Valérie Zufferey, neuropsychologue

Le cerveau commande les gestes

D’un regard empreint d’une bienveillance sereine, il invite en silence la jeune neuropsychologue Valérie Zufferey à nous rejoindre. «Etes-vous prêt pour quelques tests cognitifs et moteurs» demande-t-elle avec déférence. Durant une heure, elle lui proposera toute une série d’exercices, apparemment simple. «Il faut dessiner des lignes, mémoriser et détecter des objets, nous procédons ensuite à des tests d’attention...» explique-t-elle devant André Clausen. Ces exercices ont pour objectif de comprendre la récupération motrice, car «les gens atteints d’un AVC doivent parfois réapprendre des mouvements simples. Or, beaucoup de ces mouvements commencent dans le cerveau.»

Valérie Zufferey demande à André Clausen de serrer la pince aussi fort que possible. A travers plusieurs séances dans l’année, elle étudiera les différences de force chez les patients atteints d’un AVC.

Des impulsions dans la tête

En début d’après-midi, Friedhelm Hummel nous emmène dans une petite pièce nichée dans une plus grande, comme deux poupées russes. «C’est une cage de Faraday. Elle permet de nous isoler du bruit électromagnétique ambiant et de réaliser des enregistrements des signaux électriques du cerveau (EEG) et des stimulations magnétiques transcrâniennes», indique-t-il, pendant que André Clausen se fait prendre en charge par plusieurs assistants. Après lui avoir posé un bonnet câblé sur la tête, ils nettoient la peau du patient à l’aide d’une pâte abrasive aux endroits où les électrodes seront posées.
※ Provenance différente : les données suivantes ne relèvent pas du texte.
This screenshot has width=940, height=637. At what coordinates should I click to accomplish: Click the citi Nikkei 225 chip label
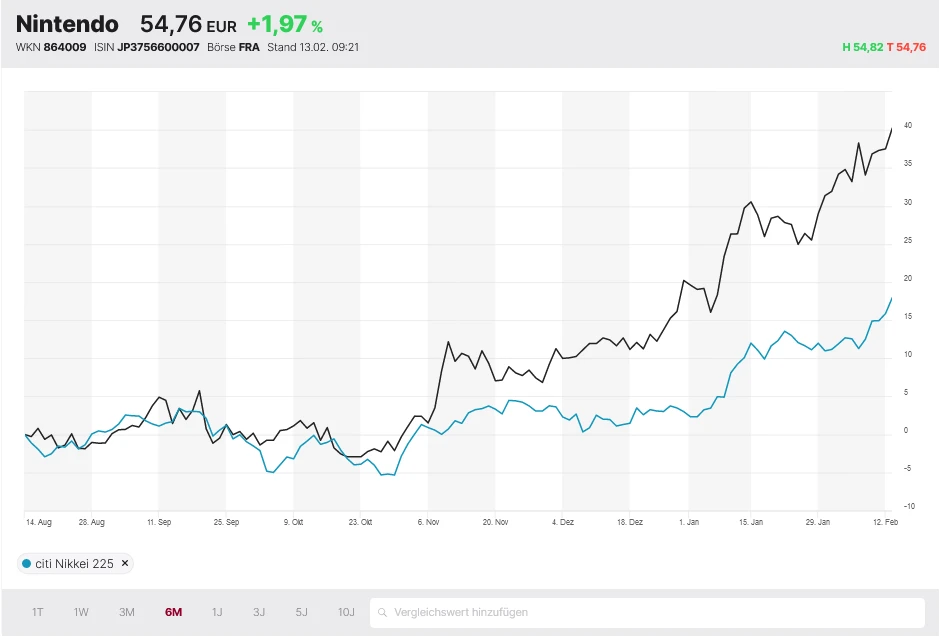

«En envoyant de petites impulsions électriques dans cette zone du cerveau, l’index va sursauter.»
Friedhelm Hummel, professeur EPFL en neurosciences

Quelques dizaines de minutes plus tard, les tests commencent. «Nous avons identifié la zone du cerveau qui permettait de bouger l’index de la main gauche. En envoyant de petites impulsions magnétiques, une activité électrique dans cette zone du cerveau va être créée et l’index va sursauter. Ces exercices seront répétés plusieurs fois par an, afin de pouvoir analyser les résultats en fonction de la taille de la lésion, de son emplacement et de la réorganisation du cerveau», commente le professeur. En clair, les chercheurs vont analyser comment le doigt réagit à l’impulsion magnétique et créer des liens avec les images du cerveau prises durant la matinée. Ces tests seront réalisés plusieurs fois par année chez une centaine de patients atteints d’un AVC. Comme André Clausen, certains sont en bonne santé. D’autres souffrent de séquelles plus sévères. «J’espère juste que vous n’allez pas me détraquer le cerveau», rigole le patient. Spécialiste de ce type de machines, Takuya Morishita répond aussitôt qu’il y a «beaucoup plus de risque que cette machine vous fasse du mal en tombant dessus après avoir glissé».

Après six sessions de quatre minutes, l’exercice est déjà terminé, mais les données récoltées étant aussi volumineuses que précieuses, il faudra un superordinateur de l’EPFL pour analyser les résultats d’André Clausen, ainsi que ceux des 99 autres patients intégrés au projet. L’EPFL, l’Hôpital du Valais, la Clinique bernoise et la Clinique romande de réadaptation SuvaCare travailleront conjointement durant trois ans. Si les résultats sont probants, les chercheurs pourront se rapprocher un peu plus de ce qu’ils considèrent comme l’objectif principal de leur recherche: un traitement post AVC plus efficace, car personnalisé pour chaque patient.